§ **ACTIVITY**
The entries below contain a line with "Marques mondiales (313, 18)" and a line with "Press (667, 2101)". Retype exactly everything from the first down to the second, both included, and nothing else.

§ **DATA PROVIDED**
:::::

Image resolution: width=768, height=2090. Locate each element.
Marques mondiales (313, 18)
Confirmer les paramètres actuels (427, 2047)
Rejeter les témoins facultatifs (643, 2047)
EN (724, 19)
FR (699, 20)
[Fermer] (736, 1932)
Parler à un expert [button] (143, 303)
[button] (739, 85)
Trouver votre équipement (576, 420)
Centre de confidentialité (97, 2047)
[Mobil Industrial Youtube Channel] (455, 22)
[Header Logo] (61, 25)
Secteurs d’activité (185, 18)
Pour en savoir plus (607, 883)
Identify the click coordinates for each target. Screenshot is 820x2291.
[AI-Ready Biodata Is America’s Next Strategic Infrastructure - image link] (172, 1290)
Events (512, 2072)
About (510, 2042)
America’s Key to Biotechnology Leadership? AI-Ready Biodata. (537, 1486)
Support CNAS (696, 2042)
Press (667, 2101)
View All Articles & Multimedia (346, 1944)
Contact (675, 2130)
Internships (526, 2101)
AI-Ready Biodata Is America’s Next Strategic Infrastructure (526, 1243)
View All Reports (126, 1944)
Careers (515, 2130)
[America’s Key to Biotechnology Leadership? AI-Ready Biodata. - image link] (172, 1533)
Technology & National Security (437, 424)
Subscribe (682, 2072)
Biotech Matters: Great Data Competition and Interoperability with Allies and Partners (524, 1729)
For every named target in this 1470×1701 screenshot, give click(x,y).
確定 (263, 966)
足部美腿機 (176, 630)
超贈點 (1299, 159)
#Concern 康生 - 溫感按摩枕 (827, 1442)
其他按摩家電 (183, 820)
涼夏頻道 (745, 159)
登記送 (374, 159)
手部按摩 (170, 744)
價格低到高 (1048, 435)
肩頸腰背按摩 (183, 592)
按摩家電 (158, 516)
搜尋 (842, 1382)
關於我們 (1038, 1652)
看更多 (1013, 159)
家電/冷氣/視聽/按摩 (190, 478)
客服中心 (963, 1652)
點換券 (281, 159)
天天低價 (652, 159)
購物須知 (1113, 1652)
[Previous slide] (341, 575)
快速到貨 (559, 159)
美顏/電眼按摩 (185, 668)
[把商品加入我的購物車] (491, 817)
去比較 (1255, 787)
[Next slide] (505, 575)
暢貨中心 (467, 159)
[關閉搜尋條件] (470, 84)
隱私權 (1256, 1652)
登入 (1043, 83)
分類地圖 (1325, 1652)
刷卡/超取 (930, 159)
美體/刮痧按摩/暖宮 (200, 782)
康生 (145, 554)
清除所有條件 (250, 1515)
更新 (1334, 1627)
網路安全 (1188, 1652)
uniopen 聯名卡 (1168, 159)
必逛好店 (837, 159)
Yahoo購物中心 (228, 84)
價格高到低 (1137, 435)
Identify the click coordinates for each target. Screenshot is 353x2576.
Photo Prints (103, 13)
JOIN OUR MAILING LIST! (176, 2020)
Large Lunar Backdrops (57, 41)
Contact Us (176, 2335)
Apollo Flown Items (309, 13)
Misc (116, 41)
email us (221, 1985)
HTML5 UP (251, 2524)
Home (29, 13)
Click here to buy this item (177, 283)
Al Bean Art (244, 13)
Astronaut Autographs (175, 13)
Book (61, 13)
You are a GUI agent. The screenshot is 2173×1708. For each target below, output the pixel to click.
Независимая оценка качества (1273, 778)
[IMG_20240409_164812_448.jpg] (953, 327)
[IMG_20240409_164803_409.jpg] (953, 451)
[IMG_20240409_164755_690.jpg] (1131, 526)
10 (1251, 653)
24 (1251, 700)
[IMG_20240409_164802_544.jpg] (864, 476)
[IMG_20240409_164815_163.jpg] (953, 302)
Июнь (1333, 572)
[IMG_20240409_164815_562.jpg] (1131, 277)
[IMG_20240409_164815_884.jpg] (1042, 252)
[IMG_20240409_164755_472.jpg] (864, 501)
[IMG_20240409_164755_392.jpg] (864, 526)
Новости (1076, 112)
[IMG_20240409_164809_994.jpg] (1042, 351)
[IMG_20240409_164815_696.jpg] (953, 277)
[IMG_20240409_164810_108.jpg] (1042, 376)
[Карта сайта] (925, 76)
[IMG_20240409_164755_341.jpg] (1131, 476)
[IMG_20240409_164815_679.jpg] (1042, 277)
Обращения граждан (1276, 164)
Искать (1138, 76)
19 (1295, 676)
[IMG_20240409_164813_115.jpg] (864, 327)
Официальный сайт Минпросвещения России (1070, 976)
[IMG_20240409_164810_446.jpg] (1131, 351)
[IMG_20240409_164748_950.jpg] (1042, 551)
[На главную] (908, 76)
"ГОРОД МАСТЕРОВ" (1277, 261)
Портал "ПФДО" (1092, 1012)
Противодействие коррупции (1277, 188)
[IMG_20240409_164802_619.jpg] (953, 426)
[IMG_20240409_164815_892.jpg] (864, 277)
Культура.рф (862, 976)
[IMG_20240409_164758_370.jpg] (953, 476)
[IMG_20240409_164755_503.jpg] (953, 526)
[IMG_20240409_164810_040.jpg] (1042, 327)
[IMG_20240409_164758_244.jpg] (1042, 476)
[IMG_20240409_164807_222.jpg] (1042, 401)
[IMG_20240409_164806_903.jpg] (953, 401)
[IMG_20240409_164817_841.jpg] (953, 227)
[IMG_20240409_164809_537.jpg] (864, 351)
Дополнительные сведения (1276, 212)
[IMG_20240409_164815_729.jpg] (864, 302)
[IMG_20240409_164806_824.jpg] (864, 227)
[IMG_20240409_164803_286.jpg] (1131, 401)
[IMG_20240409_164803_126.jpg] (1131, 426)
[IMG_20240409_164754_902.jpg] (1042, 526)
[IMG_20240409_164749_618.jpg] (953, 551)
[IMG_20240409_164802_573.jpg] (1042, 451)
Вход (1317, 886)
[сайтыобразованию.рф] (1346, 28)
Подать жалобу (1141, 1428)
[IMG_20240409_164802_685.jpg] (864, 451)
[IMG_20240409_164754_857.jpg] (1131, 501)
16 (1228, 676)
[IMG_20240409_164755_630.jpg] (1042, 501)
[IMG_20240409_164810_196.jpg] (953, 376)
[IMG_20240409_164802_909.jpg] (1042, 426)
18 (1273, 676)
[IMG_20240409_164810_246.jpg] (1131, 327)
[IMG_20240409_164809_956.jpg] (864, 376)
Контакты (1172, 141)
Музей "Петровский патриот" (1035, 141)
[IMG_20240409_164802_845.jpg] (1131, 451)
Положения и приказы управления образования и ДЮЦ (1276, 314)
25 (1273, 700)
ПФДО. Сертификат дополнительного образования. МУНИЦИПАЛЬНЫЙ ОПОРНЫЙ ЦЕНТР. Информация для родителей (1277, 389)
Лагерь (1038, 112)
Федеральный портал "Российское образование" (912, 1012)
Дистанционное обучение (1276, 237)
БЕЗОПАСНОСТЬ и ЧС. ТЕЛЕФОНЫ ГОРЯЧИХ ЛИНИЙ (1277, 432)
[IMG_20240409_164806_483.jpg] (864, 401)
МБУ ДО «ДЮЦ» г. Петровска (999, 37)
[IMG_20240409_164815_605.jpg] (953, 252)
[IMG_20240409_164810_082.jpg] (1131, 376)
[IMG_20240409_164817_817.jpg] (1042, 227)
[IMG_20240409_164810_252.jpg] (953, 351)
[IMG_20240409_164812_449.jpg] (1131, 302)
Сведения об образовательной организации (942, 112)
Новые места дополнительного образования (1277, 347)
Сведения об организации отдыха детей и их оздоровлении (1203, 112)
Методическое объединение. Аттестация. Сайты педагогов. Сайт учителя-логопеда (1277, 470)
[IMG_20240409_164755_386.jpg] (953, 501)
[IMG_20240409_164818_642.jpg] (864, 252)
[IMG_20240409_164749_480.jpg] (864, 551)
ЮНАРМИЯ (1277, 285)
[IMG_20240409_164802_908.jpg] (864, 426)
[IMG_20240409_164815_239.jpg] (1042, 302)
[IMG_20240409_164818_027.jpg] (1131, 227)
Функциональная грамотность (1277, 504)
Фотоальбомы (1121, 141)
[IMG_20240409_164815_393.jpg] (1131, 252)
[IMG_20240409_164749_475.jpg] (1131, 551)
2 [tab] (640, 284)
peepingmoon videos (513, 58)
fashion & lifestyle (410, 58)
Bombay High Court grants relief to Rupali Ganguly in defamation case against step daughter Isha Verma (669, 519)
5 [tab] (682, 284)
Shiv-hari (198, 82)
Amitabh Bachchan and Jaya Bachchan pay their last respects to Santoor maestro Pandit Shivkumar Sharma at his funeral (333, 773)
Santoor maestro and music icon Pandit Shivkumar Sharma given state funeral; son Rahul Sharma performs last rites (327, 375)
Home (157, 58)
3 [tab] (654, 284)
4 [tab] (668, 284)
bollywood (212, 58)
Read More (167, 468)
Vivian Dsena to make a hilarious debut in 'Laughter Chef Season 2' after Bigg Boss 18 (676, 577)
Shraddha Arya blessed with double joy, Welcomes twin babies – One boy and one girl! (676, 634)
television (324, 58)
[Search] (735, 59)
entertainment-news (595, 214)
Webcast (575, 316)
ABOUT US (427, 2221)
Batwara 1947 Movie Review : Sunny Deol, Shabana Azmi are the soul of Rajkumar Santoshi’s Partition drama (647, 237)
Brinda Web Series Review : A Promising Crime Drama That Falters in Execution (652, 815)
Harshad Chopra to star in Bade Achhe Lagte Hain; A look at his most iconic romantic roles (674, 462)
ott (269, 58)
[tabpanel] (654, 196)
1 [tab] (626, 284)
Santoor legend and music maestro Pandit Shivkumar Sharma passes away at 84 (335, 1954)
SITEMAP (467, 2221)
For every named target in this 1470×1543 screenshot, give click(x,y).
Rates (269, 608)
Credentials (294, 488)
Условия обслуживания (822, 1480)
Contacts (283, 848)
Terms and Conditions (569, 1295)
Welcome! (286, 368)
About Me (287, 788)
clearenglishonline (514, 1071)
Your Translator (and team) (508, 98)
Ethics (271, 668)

:::::

§ **TASK RESPONSE**
Marques mondiales (313, 18)
Confirmer les paramètres actuels (427, 2047)
Rejeter les témoins facultatifs (643, 2047)
EN (724, 19)
FR (699, 20)
[Fermer] (736, 1932)
Parler à un expert [button] (143, 303)
[button] (739, 85)
Trouver votre équipement (576, 420)
Centre de confidentialité (97, 2047)
[Mobil Industrial Youtube Channel] (455, 22)
[Header Logo] (61, 25)
Secteurs d’activité (185, 18)
Pour en savoir plus (607, 883)
Identify the click coordinates for each target. Screenshot is 820x2291.
[AI-Ready Biodata Is America’s Next Strategic Infrastructure - image link] (172, 1290)
Events (512, 2072)
About (510, 2042)
America’s Key to Biotechnology Leadership? AI-Ready Biodata. (537, 1486)
Support CNAS (696, 2042)
Press (667, 2101)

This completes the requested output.